DATASET RECORDS:
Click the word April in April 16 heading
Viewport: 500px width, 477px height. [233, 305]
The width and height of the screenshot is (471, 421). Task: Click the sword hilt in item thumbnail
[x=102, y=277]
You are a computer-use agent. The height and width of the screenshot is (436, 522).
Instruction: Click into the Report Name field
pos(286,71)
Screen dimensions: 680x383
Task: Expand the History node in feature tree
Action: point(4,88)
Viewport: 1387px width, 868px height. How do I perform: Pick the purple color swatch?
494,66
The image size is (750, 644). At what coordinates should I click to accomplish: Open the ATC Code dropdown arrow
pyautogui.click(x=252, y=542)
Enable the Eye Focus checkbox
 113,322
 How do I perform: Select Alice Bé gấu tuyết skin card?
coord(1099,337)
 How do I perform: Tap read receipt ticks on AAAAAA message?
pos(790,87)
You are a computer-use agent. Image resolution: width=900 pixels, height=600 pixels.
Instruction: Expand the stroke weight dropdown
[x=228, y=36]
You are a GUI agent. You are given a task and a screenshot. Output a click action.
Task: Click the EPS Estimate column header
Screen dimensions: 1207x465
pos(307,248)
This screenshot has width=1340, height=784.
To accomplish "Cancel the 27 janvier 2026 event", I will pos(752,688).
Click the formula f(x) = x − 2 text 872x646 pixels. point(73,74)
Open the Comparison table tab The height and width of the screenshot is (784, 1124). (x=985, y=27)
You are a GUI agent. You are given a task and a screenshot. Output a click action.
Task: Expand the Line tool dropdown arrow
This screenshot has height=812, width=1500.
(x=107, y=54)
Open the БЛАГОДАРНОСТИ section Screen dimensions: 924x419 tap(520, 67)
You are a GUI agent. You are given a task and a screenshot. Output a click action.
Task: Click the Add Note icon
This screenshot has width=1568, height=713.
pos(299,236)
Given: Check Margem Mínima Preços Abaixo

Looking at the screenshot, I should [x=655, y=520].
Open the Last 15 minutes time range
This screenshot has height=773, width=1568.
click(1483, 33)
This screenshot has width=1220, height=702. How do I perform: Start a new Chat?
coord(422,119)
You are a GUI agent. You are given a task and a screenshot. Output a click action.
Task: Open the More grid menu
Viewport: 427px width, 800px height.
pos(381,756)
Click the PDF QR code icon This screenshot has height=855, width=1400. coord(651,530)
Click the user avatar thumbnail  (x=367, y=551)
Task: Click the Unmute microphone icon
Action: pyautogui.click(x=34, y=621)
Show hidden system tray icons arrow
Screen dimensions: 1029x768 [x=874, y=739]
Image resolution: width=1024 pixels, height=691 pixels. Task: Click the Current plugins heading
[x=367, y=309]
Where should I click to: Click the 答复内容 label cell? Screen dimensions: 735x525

TASK STATEMENT: Check every line of the records above for the string "computer". Copy those that hold it.

OUTPUT BELOW:
You are a computer-use agent. The height and width of the screenshot is (436, 522).
You are a computer-use agent. Image resolution: width=900 pixels, height=600 pixels.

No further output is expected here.